→ EXTRACTED RECORDS

════════════════

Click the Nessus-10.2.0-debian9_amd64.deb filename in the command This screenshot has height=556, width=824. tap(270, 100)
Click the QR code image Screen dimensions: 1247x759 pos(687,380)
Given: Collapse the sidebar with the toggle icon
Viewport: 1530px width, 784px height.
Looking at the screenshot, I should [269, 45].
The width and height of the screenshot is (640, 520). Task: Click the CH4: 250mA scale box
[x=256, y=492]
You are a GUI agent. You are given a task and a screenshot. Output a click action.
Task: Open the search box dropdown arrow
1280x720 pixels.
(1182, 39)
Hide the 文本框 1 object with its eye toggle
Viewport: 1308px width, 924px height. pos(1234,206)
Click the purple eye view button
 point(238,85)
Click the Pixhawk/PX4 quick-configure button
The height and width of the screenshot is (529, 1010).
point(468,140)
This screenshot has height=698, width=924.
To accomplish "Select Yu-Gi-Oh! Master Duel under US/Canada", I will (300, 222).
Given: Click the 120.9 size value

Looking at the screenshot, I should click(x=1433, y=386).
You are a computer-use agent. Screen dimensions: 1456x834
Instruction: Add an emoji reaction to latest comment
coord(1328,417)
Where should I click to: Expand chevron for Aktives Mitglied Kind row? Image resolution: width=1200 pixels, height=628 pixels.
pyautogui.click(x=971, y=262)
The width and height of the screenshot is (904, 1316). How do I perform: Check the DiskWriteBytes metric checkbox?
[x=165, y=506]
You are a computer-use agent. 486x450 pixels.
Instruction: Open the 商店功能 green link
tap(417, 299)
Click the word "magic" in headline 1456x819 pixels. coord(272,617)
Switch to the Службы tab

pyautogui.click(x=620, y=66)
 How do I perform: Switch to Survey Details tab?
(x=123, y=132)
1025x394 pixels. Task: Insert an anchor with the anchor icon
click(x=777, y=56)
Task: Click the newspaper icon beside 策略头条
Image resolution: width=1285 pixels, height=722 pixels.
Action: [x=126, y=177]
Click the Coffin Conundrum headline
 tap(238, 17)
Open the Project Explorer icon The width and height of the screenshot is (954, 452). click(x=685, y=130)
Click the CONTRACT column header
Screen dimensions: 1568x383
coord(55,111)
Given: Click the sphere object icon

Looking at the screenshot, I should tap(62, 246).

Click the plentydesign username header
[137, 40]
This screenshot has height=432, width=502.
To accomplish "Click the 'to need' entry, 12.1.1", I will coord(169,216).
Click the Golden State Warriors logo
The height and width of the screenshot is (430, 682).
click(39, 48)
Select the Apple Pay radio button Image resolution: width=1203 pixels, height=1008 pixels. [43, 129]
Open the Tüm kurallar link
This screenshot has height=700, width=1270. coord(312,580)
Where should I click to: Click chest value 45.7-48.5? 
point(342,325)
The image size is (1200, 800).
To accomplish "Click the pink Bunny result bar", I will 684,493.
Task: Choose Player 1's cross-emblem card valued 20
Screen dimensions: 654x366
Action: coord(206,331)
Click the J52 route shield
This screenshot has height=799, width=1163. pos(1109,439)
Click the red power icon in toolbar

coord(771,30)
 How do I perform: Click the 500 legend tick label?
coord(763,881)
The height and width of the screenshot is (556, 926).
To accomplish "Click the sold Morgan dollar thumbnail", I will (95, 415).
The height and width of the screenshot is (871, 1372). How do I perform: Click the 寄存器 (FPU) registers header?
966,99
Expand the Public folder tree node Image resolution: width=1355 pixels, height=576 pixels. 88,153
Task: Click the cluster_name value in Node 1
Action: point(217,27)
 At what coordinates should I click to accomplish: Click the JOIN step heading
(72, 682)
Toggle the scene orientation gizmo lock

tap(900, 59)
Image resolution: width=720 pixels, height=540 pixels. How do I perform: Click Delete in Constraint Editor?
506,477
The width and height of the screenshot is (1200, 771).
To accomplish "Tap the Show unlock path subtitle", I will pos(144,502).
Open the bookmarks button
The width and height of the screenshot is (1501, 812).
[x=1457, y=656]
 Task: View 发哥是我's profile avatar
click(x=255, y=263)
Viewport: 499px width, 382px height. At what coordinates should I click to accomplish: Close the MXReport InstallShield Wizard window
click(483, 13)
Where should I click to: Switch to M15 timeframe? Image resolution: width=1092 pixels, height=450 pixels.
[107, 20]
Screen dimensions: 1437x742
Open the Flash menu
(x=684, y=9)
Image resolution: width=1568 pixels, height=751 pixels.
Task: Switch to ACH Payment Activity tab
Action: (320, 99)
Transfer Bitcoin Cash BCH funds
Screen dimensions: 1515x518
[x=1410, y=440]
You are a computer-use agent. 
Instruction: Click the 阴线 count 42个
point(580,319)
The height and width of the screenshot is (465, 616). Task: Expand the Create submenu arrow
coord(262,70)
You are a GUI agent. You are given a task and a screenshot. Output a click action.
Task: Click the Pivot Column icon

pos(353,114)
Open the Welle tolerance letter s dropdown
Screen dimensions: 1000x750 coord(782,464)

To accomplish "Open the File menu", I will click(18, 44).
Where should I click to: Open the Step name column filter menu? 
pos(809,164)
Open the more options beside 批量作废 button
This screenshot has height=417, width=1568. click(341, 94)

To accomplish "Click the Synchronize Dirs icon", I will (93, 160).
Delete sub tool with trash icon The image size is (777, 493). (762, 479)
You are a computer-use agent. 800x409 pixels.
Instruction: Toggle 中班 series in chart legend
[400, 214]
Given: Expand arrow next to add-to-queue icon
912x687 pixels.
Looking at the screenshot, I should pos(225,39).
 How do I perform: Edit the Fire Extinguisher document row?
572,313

════════════════

→ REQUIRED ACTION
Using the entries above, give again exactly the lines from the line holding "Task: View 发哥是我's profile avatar" through the line holding "Delete sub tool". Include both end lines and nothing else.

→ ANSWER SECTION
 Task: View 发哥是我's profile avatar
click(x=255, y=263)
Viewport: 499px width, 382px height. At what coordinates should I click to accomplish: Close the MXReport InstallShield Wizard window
click(483, 13)
Where should I click to: Switch to M15 timeframe? Image resolution: width=1092 pixels, height=450 pixels.
[107, 20]
Screen dimensions: 1437x742
Open the Flash menu
(x=684, y=9)
Image resolution: width=1568 pixels, height=751 pixels.
Task: Switch to ACH Payment Activity tab
Action: (320, 99)
Transfer Bitcoin Cash BCH funds
Screen dimensions: 1515x518
[x=1410, y=440]
You are a computer-use agent. 
Instruction: Click the 阴线 count 42个
point(580,319)
The height and width of the screenshot is (465, 616). Task: Expand the Create submenu arrow
coord(262,70)
You are a GUI agent. You are given a task and a screenshot. Output a click action.
Task: Click the Pivot Column icon

pos(353,114)
Open the Welle tolerance letter s dropdown
Screen dimensions: 1000x750 coord(782,464)

To accomplish "Open the File menu", I will click(18, 44).
Where should I click to: Open the Step name column filter menu? 
pos(809,164)
Open the more options beside 批量作废 button
This screenshot has height=417, width=1568. click(341, 94)

To accomplish "Click the Synchronize Dirs icon", I will (93, 160).
Delete sub tool with trash icon The image size is (777, 493). (762, 479)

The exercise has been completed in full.